Bionika Pharmaceuticals meets the requirements of internationally recognized quality standards that apply to the production and quality of pharmaceuticals. This is confirmed by regular inspections of domestic and international authorities, as well as checks by our customers and partners.
In 2012, Bioniкa Pharmaceuticals received a Certificate of GMP Compliance of a Manufacturer from the Ministry of Health for packaging and quality control of solid, liquid, semi-solid and gaseous dosage forms. Same year, our company also received a Decision on Registration in the Register of Food Facilities and Operators from the Food and Veterinary Agency for the production of food supplements.

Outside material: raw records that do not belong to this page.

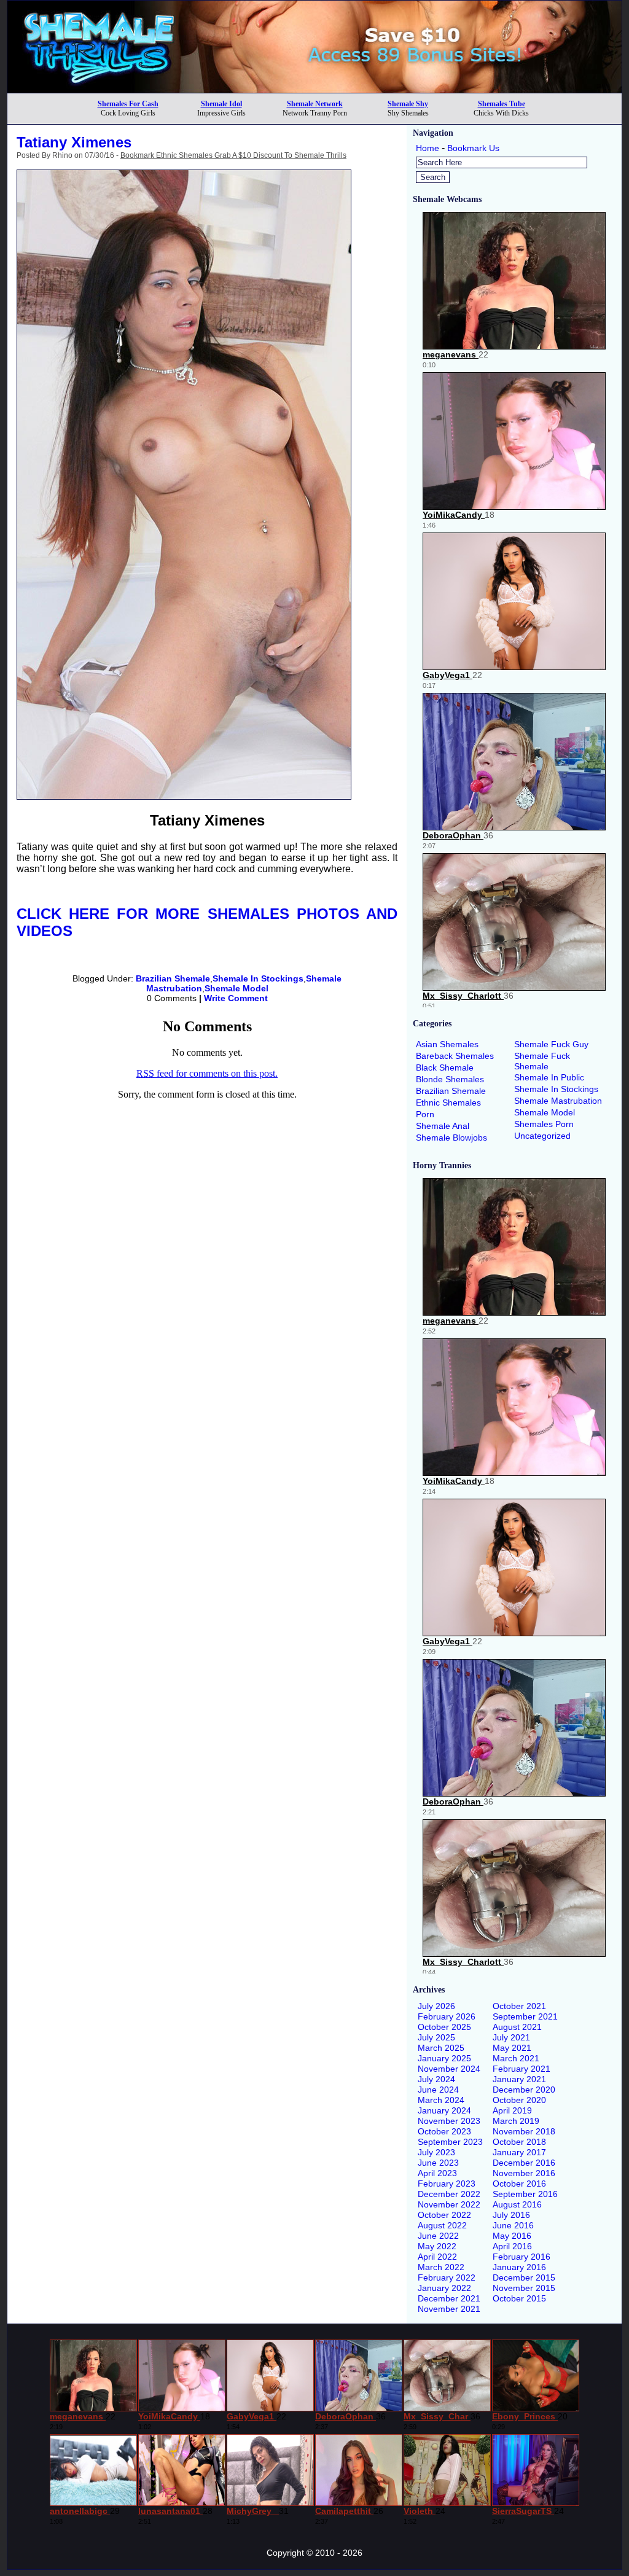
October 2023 (444, 2131)
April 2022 (437, 2257)
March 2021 (516, 2058)
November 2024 (449, 2069)
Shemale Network (315, 104)
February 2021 (521, 2069)
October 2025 (444, 2027)
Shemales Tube (501, 104)
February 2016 (521, 2257)
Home (427, 148)
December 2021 (449, 2298)
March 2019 (516, 2121)
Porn (425, 1114)
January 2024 (444, 2110)
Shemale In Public (549, 1077)
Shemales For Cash (128, 104)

In 2015, Bionika Pharmaceuticals launched its new section for the production of solid dosage forms: suppositories and pessaries, semi-solid and liquid dosage forms, built in compliance with European and international GMP requirements and in March obtained the Decision on Reistration for production of cosmetic products, issued by the Ministry of Health. In 2019, the production of solid dosage forms: suppositories and pessaries, semi-solid and liquid dosage forms, packaging and quality control was verified with the EU Certificate of GMP Compliance of a Manufacturer from the Agency for Medicinal Products and Medical Devices of the Republic of Slovenia. Also in May 2017, Bionika Pharmacutical was awarded with а certificate of appreciation for a long and successful cooperation from the Pharmacеutical Chamber of the Republic of North Macedoniа. Our quality management system follows the principles and norms of Good Manufacturing Practice, as well as other applicable international standards and is implemented in our company with the aim of creating, maintaining and continually improving the quality of our products.